• [Document text]:
[START]

Re: [Usability] Copy/double click feedback



Not only is the discoverability of the double-click almost zero, it is
also very difficult to learn.

Quite some of the people I work with (middle-aged, in front of the
computer for the first time) have great difficulties to handle the
double click correctly. Most of the time it's because they don't click
fast enough. At other times they move the mouse between the two
clicks. Double-clicking is something that needs a lot of training.

And then there is another issue; the double-click is amazingly
inconsistent with the rest of the desktop. How do you explain when to
double-click and when not to? I have quite some "pupils" that acquired
the habit of simply double-clicking everything (once they got used to
it) just to be sure.

It's a mess, really. And that activate-on-single-click thingy doesn't
work all to good either, at least for me. I never used it in a
training session, because I tend to activate / "open" files and
folders by accident with this setting. I don't know how new users
would do, to be fair.

On 9/24/07, Alexey Rusakov <ktirf altlinux org> wrote:
> On Sun, 23 Sep 2007 20:19:28 +0200
> lorenzo wrote:
>
> > recently I noticed what I consider a couple UI defect present on all OS I know.
> > Both are about providing user feedback.
> >
> > The first one concerns the copy operation. This operation provides no
> > feedback at all to user.
> > You cannot know if you pressed correctly the keyboard shortcut, if the
> > object can be copied and so on.
> > I often prefer to use a cut followed by a paste/undo to be sure of the
> > operation.

[END]

• [Aim of the task]: Print the passage of the double-click message starting at "Quite some of" and ending at "to be sure.". The records that follow are separate material, unrelated to the message above.

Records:
[START]

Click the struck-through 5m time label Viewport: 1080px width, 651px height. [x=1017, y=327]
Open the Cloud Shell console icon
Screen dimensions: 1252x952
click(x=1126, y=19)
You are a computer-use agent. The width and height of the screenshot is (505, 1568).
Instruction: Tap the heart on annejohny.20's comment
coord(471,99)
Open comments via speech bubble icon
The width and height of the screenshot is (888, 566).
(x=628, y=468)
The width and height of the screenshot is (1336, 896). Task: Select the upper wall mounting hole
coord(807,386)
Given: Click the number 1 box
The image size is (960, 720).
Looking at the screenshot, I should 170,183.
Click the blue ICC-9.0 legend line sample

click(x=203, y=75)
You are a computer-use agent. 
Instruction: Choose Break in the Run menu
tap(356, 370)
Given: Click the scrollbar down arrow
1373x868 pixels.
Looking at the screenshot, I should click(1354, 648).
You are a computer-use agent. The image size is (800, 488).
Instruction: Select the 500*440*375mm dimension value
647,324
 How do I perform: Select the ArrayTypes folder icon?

[END]

• [Exercise result]:
Quite some of the people I work with (middle-aged, in front of the
computer for the first time) have great difficulties to handle the
double click correctly. Most of the time it's because they don't click
fast enough. At other times they move the mouse between the two
clicks. Double-clicking is something that needs a lot of training.

And then there is another issue; the double-click is amazingly
inconsistent with the rest of the desktop. How do you explain when to
double-click and when not to? I have quite some "pupils" that acquired
the habit of simply double-clicking everything (once they got used to
it) just to be sure.